@craigbro @tomjennings @davefischer
> what was the maintenance work
That's a really good question actually. I'm not sure if I can remember specifically, although I do know that there are new versions of things released from time to time. I think it was mostly pressure from users to fix bugs or add features.
TECO was remarkably stable as I recall, Vastly more so than Emacs lisp, which completely wrecks my extensions every single time there's a new major version. And with small exceptions, people mostly did not call other libraries as subroutines. They just built their libraries directly on TECO.
It's possible that ZBabyl, my library for Zmail compatibility on top of the Babyl malil reader made some assumptions about Babyl, but probably those were not violated very often, if at all.
I'm not saying the tenor of the time was that there was no software rot.

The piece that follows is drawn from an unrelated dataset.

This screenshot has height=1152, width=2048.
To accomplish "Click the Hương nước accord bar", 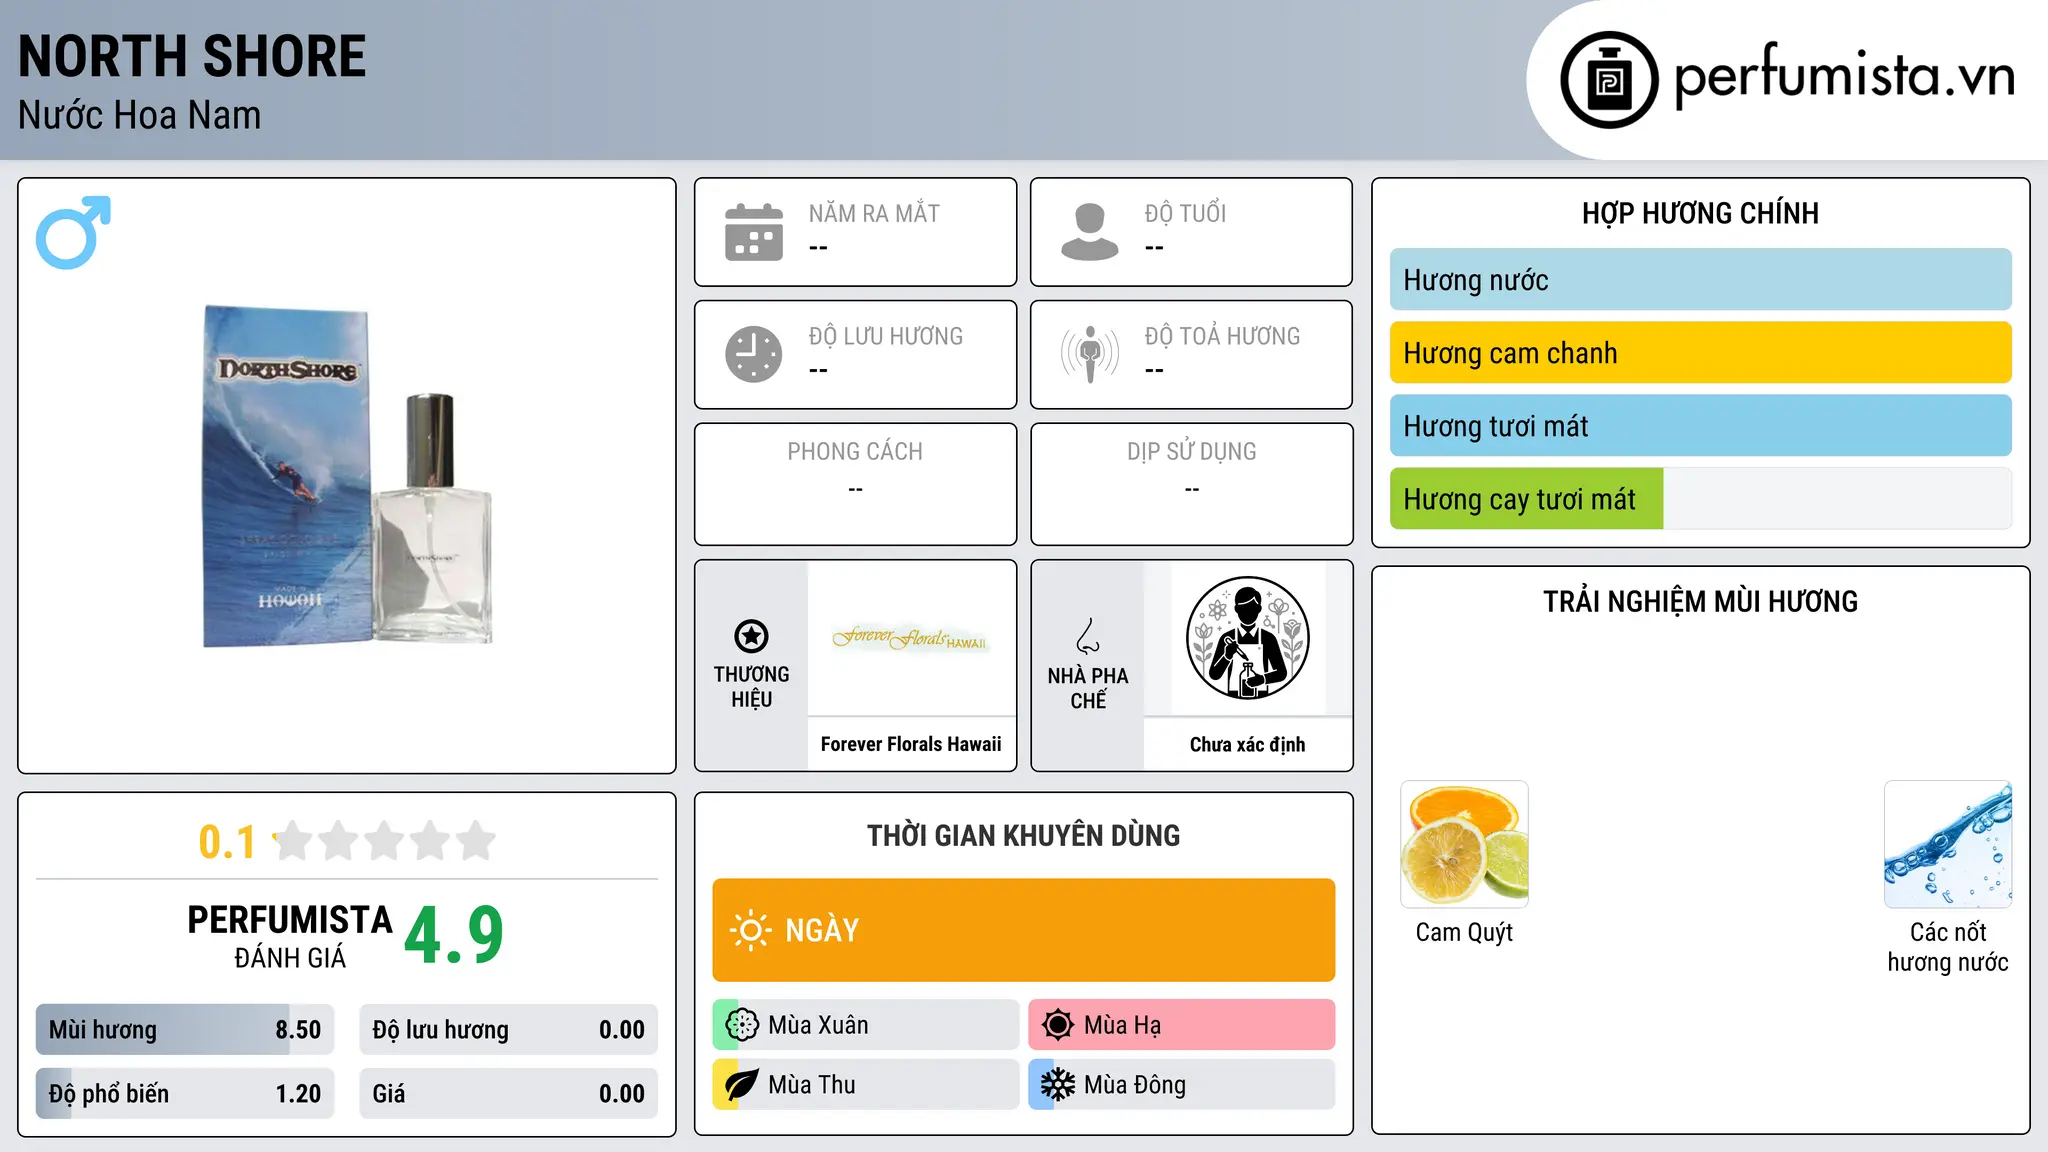I will pyautogui.click(x=1701, y=280).
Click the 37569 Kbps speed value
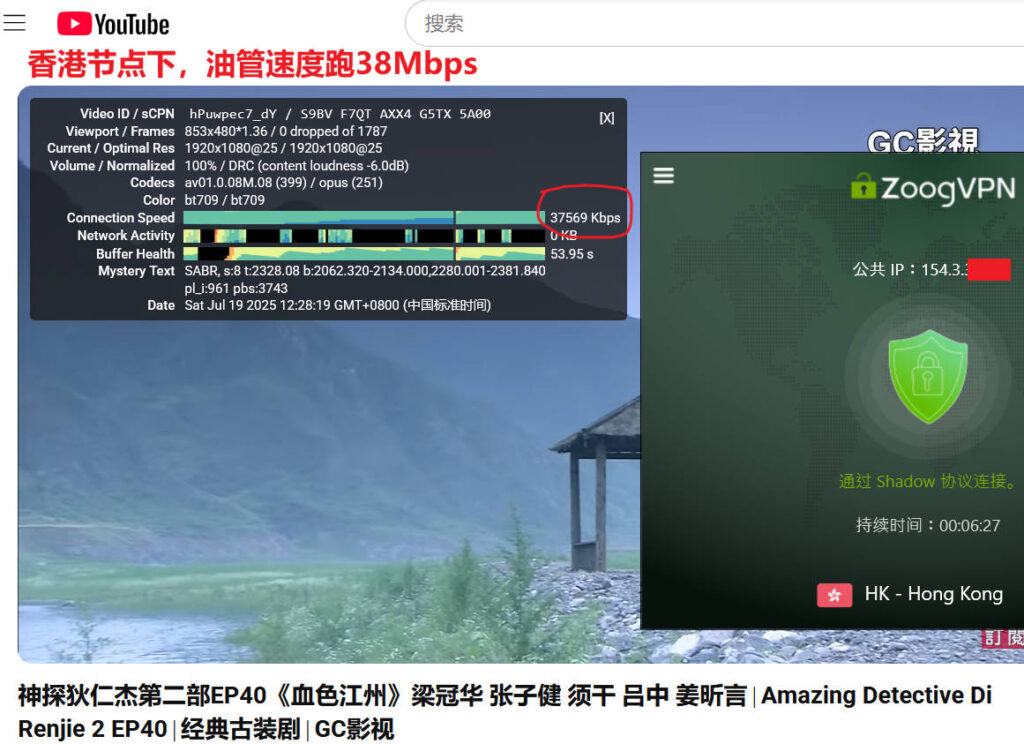 [585, 218]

Maclisp used to change incompatibly almost every week, and this is one of several pressures that led to Common Lisp. There is a tension between the need to develop new things and the need to be stable so that new things can be layered on top.
TECO may have had small things added to it, but I don't perceive that it changed a lot. At least I don't remember it impacting me much.
And the operating system did change but generally in compatible ways, not withstanding the dire nature of a name like incompatible time sharing system. That was mostly a name joke about CTSS (the compatible time sharing system) as I was told, though never bothered to check.
For example I think I mentioned some recent message about the echoin system call being added to the OS. TECO and/or emacs advantage of that, but I don't think it affected most programs, including most emacs libraries.
So I'm going to go out on a limb on the basis of far too little information, since I only maintained a few libraries, and say that most of it was just feature requests and in-library bug fixes in a time when it was popular to be very responsive to such things in order to maintain a customer base.
I wrote TeX mode. I think there was a trivial one before that, but I'd found it to trivial to use. As I recall it's concept of what a dollar sign was was just a variant of vertical bar in lisp, which was really inadequate. Mine added things like flashing matching dollar signs and separate managing of bracketing enclosure differently inside of dollar signs and outside. I was doing a lot of editing in a raw TeX and needed unbalanced things to work well. It had support for looking at things in comments that you could leave to say to view the buffer as different zones of correctness so that one type of graphical and completeness somewhere didn't poison the whole buffer's syntax analysis.
I hope/think the stuff I did on this got transliterated into emacs-lisp code.
I wrote a version of lisp mode that extended indentation to work like the list machine where it knew that some number of forms have special indentation before the body. This data driven so you could declare your own operators to have that same concept. I suspect somebody transliterated this as well to emacs-lisp.
And I wrote a mode line manager MODLIN, that my NEX library (an extension of Bob Kerns' EX library, which was partly borrowed from Lunar and other libraries). There was a lot of redundancy and not all of those libraries needed to survive.
NEX had a nice feature, which Jonathan Rees might have imported into gnex, I have not checked, of flashing the matching backquote when you type a comma in lisp mode. That was a case where an extension was needed because backquote was not originally in Lisp. And c-x # for keyboard macros arose just because I had a lot of things that were numbered and I wanted the keyboard macro to be able to insert successive numbers.